- _Given problem_
Please set down the records below word for word, everything from the line containing "The height and width of the screenshot is (196, 145)." down to the line containing "Action: [98, 6]", both of those lines included.

○ ○ ○ ○ ○ ○ ○

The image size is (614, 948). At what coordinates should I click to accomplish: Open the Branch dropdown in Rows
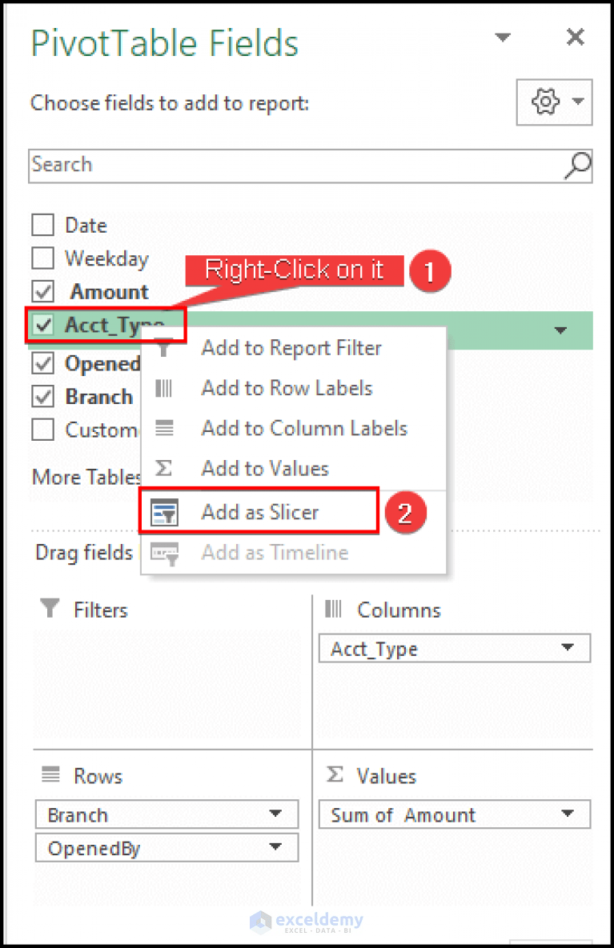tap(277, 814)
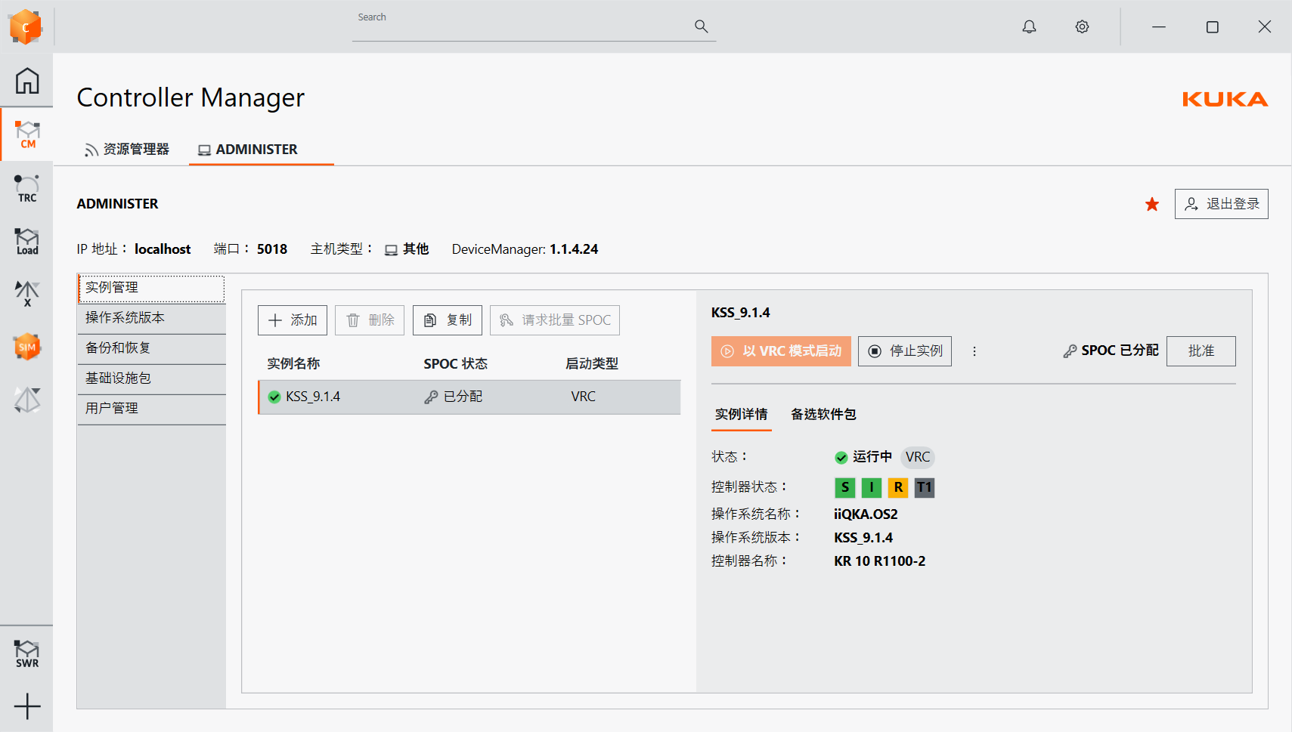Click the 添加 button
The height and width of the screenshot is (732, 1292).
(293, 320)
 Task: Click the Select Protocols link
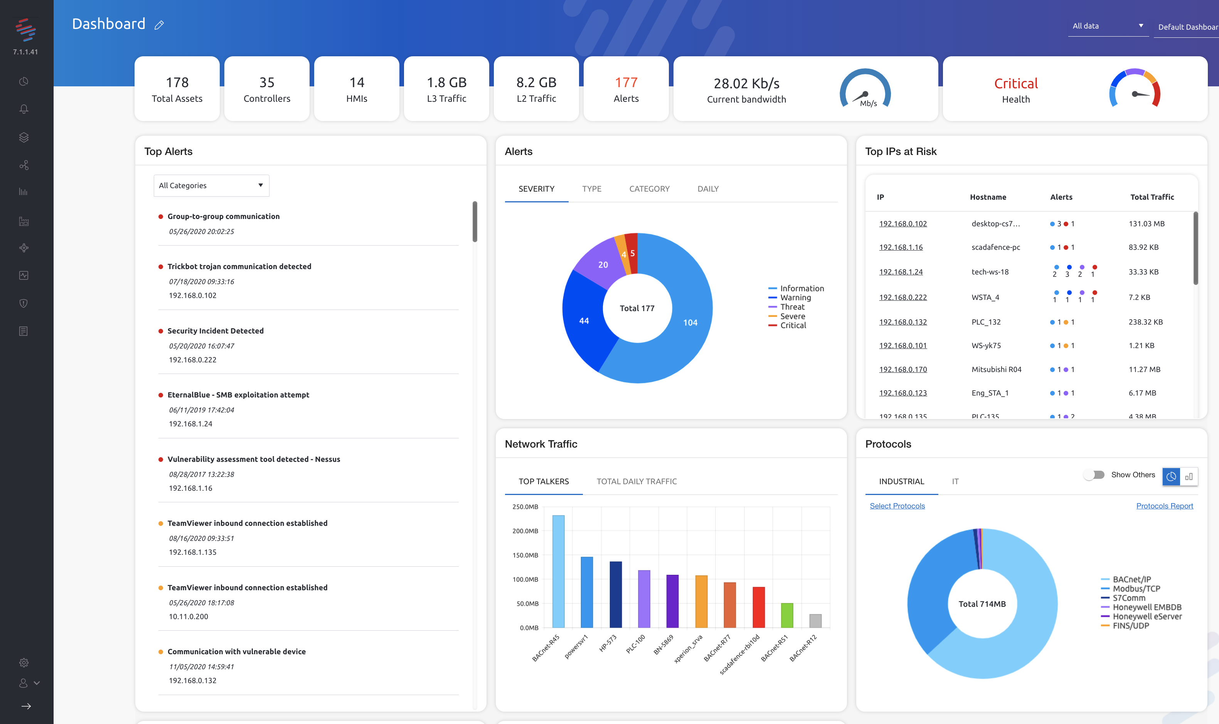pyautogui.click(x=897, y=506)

○ ○ ○ ○ ○ ○ ○

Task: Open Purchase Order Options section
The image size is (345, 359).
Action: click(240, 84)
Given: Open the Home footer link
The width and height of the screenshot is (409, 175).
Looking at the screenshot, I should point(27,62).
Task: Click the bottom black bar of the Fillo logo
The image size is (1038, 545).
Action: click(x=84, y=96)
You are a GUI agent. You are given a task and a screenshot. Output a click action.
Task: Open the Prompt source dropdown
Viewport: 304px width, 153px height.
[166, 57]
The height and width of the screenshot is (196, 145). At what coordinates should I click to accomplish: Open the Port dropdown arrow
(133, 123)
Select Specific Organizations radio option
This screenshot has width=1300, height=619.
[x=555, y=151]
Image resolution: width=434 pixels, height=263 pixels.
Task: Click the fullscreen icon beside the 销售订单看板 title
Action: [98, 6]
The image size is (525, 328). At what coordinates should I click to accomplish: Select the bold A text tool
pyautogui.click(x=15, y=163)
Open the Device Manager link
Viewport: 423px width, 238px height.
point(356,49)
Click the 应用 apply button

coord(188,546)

○ ○ ○ ○ ○ ○ ○

- _Task output_
The height and width of the screenshot is (196, 145). At what coordinates should I click to accomplish: Open the Port dropdown arrow
(133, 123)
Select Specific Organizations radio option
This screenshot has width=1300, height=619.
[x=555, y=151]
Image resolution: width=434 pixels, height=263 pixels.
Task: Click the fullscreen icon beside the 销售订单看板 title
Action: [98, 6]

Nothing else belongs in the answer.